Ha chiesto scusa per il titolo sul ministro Madia. Dopo anni di “onorata carriera” quanto le è costato? «Non ho mai avuto problemi a chiedere scusa. Ma la mia è stata solo ingenuità; un momento di incosciente goliardia: chi mi conosce sa bene che non sono un sessista ed ero in totale buona fede. Non sono mai stato un tipo con il cosiddetto “pelo sullo stomaco”, quindi non avrei mai fatto volontariamente qualcosa che potesse ferire una donna. Del resto sono noti il mio rispetto e la mia amicizia nei confronti delle donne».

Nel libro ci sono molti personaggi che hanno fatto la storia del nostro Paese e lei ha avuto la fortuna di incontrare. Un nome su tutti? «Dico Margherita Hack. Ho trascorso tre giorni pienissimi con una donna che, nonostante l’età avanzata, aveva ancora un entusiasmo e una curiosità verso la vita che erano contagiosi. Oggi faccio fatica a immaginare persone che possano essere punti di riferimento ed esempi di vita per le nuove generazioni. La Hack, che era una scienziata ma anche molti di più, era la dimostrazione che lo spirito non invecchia mai. Vorrei arrivare anch’io all’età in cui è arrivata lei con quella fame di vita».

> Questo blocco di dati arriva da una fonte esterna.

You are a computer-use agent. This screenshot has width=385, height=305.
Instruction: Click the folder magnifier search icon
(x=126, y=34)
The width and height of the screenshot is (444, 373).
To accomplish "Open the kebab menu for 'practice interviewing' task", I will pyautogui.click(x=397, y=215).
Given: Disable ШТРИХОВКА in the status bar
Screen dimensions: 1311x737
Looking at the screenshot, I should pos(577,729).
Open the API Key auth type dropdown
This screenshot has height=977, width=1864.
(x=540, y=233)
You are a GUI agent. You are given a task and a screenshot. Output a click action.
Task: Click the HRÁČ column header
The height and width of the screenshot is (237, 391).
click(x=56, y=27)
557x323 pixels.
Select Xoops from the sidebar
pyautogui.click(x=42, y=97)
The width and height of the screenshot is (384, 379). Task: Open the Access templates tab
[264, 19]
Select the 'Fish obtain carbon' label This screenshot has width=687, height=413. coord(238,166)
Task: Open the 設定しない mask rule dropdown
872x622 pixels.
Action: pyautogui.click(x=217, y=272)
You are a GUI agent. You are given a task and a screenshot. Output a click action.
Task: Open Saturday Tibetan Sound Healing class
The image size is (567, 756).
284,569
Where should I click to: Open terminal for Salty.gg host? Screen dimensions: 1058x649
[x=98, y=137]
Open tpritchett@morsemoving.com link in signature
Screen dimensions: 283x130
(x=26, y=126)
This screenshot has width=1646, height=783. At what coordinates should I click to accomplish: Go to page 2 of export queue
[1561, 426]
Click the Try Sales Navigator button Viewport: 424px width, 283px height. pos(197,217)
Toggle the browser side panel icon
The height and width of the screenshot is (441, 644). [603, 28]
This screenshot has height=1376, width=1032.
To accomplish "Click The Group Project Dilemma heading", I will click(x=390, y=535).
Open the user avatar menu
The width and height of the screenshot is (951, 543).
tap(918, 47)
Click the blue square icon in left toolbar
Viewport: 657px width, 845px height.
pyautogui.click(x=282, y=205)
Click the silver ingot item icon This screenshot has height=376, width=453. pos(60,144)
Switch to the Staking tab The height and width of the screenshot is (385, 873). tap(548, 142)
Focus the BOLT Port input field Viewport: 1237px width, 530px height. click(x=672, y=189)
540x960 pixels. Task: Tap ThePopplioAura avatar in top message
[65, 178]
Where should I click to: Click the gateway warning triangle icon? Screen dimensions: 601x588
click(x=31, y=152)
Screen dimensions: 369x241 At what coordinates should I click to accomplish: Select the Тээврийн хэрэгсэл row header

A proposito di “fame di vita”, lei dice di essere diventato Signorini proprio grazie a quella. Di cosa si tratta esattamente? «La fame di vita non è ambizione o voglia di emergere. Non è fame di potere e di denaro. Non sono stati questi elementi a spingermi dove sono arrivato. Per fame di vita io intendo l’entusiasmo, la spinta naturale a migliorarsi, l’amore per il proprio lavoro ma anche per tutto quelli che si fa in generale. È energia vitale, essere curiosi di tutto senza essere giudicanti, la voglia di scoprire, conoscere. In poche parole è la magia che ci permette di realizzare i nostri sogni».